In this context, Guyanese must view with skepticism any “so-called” information from the Government on this project. Public suspicion is justified.

Good governance demands that such an elaborate and expensive project would not only be properly conceptualised, but carefully documented, and evaluated before implementation. The fact that money has already been approved by the Parliament and the project has been launched including, inviting tenders for the supply of laptops, suggest, either an unfathomable incompetence or a deliberate attempt to create certain flexibilities for misuse of the project for political purposes, and /or, corrupt practices during this election year.

Why was there need for secrecy if, indeed, the laptops distributed so far were gifts to the people of Guyana from a private company in China? Are there any strings or conditionalities associated with this gift, hence the need for secrecy? Or, is it that the President, for political propaganda reasons, wanted to deceive the young people of Guyana by pretending that he had used his initiative and the Government resources to jump start the project in their interest?

Was there any technical appraisal of the project to provide the Government with an objective professional study of the best lap tops suitable for such a massive project and the average market prices that would apply in order to facilitate a proper preparation of tender documents?

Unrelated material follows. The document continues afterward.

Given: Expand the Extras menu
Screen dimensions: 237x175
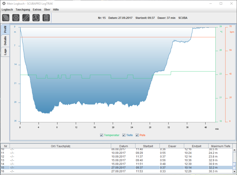Looking at the screenshot, I should (x=37, y=9).
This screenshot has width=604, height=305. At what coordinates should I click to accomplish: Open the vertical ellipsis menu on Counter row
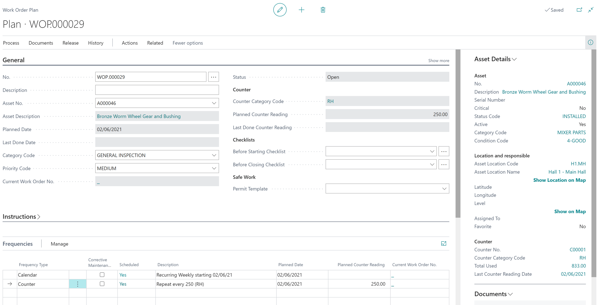coord(78,284)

One newspaper recently published that the Government’s One Laptop per Family Project (OLFP) envisages mandatory community service as a condition for receiving the laptops. Another news paper has reported that the MOU to be signed on receipt of a free laptop include a condition that a fee of US$400.00 would be charged if the laptop is damaged. Surely, the publication of an official document will avoid speculation, unless it is a deliberate effort by the Administration to hide certain aspects of the plan in the election period?

When will President Jagdeo make available to the National Assembly and more importantly, to the people of Guyana the Official Project document?

It is evident that until this is done the Nation would be justified in assuming that this project is deliberately tailored to satisfy a partisan political agenda in an election year and facilitate continued corruption that has become endemic in this administration.

It is also amazing, though typical of recent Presidential behaviour that Mr. Jagdeo would use the occasion of the criticism of the procurement debacle in the laptop issue to mislead the nation of his Government’s failure to establish the Public Procurement Commission as required by the Constitution. At the PNCR’s last Press Conference, the Leader of the Opposition opined that the presence of a Public Procurement Commission would have curtailed some of the excesses of the PPP/C Administration, so evident in the Laptop Project. In response, President Jagdeo stated at a media conference that the PPP had submitted names for the PPP/C but that they were rejected by the PNCR. The truth is that the PPP has failed for more than a year to submit nominees for the Public Procurement Commission to Public Accounts Committee of the National Assembly that is responsible for its appointment. Consequently, despite the PNCR submission of the names of five nominees, the Public Accounts Committee cannot proceed to evaluation and selection.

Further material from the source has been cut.